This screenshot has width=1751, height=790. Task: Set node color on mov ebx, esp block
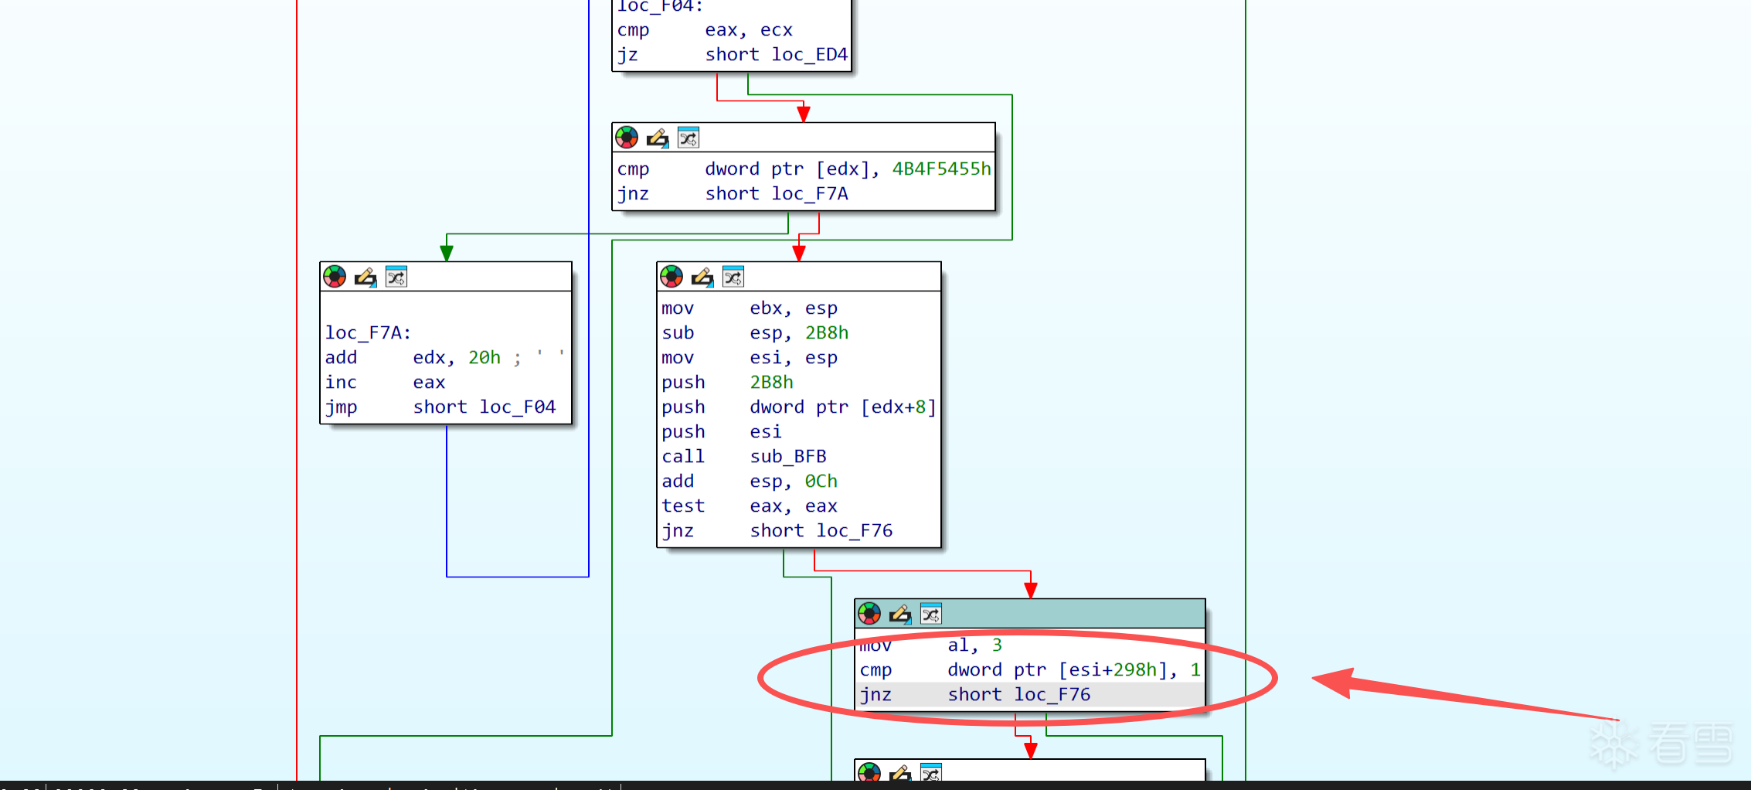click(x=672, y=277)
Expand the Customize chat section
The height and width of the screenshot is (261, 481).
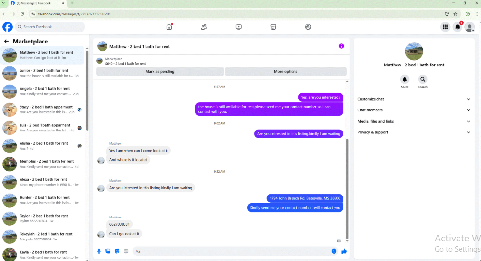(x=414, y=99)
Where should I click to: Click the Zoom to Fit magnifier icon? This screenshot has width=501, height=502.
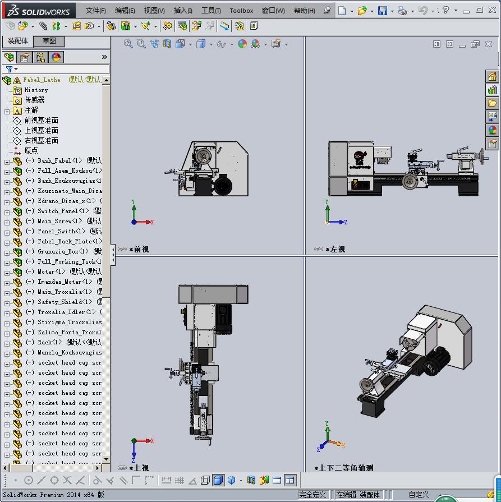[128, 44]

··········

## REQUIRED WORK
Each line of the data is to be duplicated exactly; pictures stay out of the copy.

## SOLUTION FOR THIS TASK
This screenshot has width=1751, height=790. Task: Set node color on mov ebx, esp block
click(x=672, y=277)
Expand the Customize chat section
The height and width of the screenshot is (261, 481).
(x=414, y=99)
Where should I click to: Click the Zoom to Fit magnifier icon? This screenshot has width=501, height=502.
[128, 44]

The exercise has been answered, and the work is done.